Conservation Land Needed For Grazing, Still in Limbo - KFDA - NewsChannel 10 / Amarillo News, Weather, Sports

Conservation Land Needed For Grazing, Still in Limbo

Conservation Reserve Program land recently opened by the United States Department of Agriculture for grazing, has now been temporarily shut down by a federal judge in Seattle.

The Government pays ranchers to keep conservation reserve program land, or CRP land, in it's natural state.

But because of the drought ranchers need to send cattle onto these lands that haven't been grazed in years.

 The lack of grass lead ranchers in the area to turn to other options.

"The CRP was going to let us rest our native grass. Not being allowed to use it. I'll be forced to sell my cattle and that's my source of income," said Michelle Aduddell, a Sherman County Rancher.

Michelle Aduddell is facing a problem like many Panhandle ranchers.

She has grass land that could save her herd.

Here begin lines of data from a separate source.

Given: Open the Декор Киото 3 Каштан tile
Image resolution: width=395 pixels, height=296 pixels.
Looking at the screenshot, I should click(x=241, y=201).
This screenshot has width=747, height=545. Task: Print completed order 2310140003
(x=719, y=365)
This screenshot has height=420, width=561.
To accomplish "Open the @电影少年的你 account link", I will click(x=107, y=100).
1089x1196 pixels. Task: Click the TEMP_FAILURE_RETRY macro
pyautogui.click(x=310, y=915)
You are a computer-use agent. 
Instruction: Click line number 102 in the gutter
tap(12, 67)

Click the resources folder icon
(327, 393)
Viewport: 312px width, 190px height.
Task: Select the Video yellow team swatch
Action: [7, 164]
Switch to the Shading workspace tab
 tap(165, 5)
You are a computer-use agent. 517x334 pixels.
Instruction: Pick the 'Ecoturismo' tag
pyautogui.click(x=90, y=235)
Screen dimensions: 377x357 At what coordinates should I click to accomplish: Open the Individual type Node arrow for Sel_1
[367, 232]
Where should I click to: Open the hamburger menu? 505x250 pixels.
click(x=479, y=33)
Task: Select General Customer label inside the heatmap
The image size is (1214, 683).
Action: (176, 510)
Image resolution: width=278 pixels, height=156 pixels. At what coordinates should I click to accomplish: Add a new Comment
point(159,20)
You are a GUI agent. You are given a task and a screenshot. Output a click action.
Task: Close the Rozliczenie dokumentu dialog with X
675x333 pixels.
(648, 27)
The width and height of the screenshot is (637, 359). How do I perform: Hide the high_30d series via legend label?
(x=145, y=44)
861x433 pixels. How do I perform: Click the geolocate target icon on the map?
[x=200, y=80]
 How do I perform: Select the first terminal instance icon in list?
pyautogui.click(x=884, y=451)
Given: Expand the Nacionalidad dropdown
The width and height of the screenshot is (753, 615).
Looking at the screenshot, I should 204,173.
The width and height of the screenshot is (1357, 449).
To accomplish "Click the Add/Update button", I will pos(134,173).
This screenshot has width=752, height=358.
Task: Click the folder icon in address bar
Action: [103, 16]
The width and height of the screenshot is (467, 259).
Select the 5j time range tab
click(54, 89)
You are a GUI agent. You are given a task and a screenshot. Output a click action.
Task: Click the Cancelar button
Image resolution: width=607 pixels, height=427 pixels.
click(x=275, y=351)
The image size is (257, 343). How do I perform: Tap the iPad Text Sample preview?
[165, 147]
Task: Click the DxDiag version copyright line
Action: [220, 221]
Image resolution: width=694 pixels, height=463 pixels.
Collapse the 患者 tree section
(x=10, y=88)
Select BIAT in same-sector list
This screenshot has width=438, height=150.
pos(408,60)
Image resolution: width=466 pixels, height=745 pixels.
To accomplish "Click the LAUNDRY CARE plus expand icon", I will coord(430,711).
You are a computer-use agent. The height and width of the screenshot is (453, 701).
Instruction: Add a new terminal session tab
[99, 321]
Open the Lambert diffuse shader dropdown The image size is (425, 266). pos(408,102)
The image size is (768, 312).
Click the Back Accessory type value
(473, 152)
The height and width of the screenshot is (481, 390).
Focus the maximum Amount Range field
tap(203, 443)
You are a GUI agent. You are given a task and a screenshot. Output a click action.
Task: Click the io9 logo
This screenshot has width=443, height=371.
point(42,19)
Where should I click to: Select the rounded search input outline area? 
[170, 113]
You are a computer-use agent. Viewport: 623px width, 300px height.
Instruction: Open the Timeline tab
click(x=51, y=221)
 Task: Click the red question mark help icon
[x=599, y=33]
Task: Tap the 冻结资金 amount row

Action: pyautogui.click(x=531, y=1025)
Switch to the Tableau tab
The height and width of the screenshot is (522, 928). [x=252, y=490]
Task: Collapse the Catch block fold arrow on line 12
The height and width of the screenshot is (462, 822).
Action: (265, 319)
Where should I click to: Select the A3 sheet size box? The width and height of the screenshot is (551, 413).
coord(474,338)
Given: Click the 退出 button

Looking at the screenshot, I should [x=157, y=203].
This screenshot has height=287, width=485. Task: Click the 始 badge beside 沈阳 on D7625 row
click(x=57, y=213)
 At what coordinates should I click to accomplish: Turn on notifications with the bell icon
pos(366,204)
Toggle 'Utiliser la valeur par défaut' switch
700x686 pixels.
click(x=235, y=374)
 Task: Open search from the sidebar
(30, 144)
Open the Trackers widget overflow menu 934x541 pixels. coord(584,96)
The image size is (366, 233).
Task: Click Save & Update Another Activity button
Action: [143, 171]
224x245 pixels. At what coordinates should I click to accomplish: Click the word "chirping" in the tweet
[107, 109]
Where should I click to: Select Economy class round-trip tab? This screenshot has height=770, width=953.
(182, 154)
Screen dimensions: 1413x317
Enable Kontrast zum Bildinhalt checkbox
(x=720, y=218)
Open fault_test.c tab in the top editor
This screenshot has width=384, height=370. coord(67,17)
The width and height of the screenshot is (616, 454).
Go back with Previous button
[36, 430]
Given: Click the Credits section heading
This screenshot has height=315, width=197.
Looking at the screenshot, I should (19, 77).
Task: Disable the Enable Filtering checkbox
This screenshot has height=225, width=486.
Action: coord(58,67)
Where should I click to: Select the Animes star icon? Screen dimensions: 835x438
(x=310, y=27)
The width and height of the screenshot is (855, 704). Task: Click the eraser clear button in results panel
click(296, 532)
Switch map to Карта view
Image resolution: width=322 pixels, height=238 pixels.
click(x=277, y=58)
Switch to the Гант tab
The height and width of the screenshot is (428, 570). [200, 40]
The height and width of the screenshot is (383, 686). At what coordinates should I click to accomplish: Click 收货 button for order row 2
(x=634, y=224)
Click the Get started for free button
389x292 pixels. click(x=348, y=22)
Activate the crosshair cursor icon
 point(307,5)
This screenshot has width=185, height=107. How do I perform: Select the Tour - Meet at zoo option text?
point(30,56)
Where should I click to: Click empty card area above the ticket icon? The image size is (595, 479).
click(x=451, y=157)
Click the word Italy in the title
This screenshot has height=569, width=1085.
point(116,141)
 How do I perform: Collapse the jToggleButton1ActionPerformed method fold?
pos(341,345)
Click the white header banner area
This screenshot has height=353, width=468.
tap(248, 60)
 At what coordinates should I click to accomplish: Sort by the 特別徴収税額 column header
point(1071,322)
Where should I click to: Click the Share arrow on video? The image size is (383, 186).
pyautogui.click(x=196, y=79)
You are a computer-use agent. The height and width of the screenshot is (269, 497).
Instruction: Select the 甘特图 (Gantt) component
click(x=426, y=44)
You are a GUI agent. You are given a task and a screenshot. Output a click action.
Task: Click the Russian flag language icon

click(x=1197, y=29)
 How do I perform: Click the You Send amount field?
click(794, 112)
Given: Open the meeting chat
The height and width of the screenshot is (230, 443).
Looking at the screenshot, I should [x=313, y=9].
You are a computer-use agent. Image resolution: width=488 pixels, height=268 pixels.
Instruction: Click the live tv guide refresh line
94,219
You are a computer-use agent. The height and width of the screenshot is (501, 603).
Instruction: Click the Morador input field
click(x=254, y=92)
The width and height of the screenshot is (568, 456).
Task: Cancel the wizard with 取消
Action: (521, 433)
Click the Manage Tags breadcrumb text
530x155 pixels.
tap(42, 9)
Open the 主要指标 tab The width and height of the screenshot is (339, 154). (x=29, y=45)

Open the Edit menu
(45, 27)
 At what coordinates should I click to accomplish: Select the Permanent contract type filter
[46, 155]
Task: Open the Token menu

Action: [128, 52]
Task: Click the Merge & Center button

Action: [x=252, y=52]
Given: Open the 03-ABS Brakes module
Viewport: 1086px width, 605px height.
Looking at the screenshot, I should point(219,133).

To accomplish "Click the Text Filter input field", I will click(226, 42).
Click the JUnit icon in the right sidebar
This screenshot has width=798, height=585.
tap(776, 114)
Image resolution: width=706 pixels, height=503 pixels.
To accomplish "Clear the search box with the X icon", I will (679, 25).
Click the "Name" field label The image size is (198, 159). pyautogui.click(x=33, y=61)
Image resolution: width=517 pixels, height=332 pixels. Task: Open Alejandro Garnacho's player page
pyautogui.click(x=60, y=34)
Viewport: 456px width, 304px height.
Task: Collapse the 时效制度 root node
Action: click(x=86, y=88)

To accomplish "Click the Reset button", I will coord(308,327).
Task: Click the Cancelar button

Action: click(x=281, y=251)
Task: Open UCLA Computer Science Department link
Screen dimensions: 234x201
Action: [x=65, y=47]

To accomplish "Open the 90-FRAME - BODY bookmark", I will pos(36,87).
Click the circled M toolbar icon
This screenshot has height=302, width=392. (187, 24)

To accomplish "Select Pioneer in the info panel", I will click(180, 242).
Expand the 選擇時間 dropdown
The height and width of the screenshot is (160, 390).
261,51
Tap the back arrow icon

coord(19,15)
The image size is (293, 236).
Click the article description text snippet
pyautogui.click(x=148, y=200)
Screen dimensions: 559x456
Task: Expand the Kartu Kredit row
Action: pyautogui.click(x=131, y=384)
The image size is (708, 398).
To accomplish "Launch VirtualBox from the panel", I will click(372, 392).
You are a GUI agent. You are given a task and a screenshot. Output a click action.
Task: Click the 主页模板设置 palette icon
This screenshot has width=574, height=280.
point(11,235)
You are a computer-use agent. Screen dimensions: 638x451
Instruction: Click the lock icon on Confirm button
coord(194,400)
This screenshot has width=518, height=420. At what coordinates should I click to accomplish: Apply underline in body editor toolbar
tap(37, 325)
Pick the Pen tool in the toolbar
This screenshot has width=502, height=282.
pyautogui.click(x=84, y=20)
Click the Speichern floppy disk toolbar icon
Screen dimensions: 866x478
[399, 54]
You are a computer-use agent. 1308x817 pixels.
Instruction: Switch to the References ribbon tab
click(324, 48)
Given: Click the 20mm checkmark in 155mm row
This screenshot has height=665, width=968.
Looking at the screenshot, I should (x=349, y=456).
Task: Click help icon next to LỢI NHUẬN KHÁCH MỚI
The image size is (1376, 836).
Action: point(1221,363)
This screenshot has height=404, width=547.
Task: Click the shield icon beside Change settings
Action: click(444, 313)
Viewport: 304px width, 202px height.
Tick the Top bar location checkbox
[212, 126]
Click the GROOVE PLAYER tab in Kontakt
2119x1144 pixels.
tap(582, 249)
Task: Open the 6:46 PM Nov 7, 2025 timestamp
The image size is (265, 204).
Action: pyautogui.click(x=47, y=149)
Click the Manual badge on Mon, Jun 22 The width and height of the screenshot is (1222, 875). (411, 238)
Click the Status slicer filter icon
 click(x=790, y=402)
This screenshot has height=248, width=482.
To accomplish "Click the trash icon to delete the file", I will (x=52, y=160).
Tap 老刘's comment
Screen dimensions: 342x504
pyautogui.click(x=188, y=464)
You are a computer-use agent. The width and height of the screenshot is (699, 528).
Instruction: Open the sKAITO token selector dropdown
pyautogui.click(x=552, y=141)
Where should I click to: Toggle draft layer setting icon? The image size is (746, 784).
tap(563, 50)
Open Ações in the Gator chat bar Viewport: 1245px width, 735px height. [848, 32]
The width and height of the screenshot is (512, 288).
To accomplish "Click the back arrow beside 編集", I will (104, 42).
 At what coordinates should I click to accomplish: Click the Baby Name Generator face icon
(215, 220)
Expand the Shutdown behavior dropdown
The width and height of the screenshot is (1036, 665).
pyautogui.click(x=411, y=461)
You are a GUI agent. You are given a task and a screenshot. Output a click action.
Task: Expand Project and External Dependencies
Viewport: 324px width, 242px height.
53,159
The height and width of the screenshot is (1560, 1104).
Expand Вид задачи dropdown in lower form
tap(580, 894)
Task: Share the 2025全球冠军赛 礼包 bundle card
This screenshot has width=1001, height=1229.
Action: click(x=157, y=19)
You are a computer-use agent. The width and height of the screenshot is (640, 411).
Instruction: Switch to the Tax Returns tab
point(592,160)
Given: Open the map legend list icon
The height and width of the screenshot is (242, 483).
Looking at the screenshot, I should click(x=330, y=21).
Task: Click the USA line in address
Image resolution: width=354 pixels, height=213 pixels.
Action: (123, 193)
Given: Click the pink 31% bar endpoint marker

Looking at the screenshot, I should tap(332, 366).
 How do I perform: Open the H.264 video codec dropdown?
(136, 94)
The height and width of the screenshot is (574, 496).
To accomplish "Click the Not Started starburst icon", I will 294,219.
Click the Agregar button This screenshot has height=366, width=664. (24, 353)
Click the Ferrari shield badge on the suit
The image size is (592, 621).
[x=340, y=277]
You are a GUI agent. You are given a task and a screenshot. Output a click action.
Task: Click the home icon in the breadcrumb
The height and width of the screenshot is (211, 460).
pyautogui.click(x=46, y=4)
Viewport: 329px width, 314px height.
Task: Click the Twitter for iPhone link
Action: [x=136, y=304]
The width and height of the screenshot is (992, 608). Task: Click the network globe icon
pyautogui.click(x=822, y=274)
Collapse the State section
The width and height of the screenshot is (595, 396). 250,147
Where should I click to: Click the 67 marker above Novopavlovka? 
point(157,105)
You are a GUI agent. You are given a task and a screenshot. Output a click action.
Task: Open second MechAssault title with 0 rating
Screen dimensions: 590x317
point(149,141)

But until further notice she can't allow cattle on this land.

"A judge in Washington State put a temporary 10 day injunction on the critical feed program and that's what we were enrolled in. Cattle have to be pulled off until this court case is settled," Aduddell said.

Aduddell says she needs to use this overgrown CRP land because feed prices and drought have left her with no other choice.

Now this federal decision has halted that.

"I personally don't see how a judge in Washington state has say over me in the state of Texas when he doesn't even know my conditions," Aduddell said.

If the critical feed program is shut down ranchers will be left with two options, take a 25 percent pay cut on their CRP land, or sell their herd.

Both of which, eliminate income and livelyhood.

"Now, It's basically shut our industry down because there's not an alternative," Aduddell said.

The court hearings will be back under way Thursday in Seattle to determine the future of the Critical Feed Program.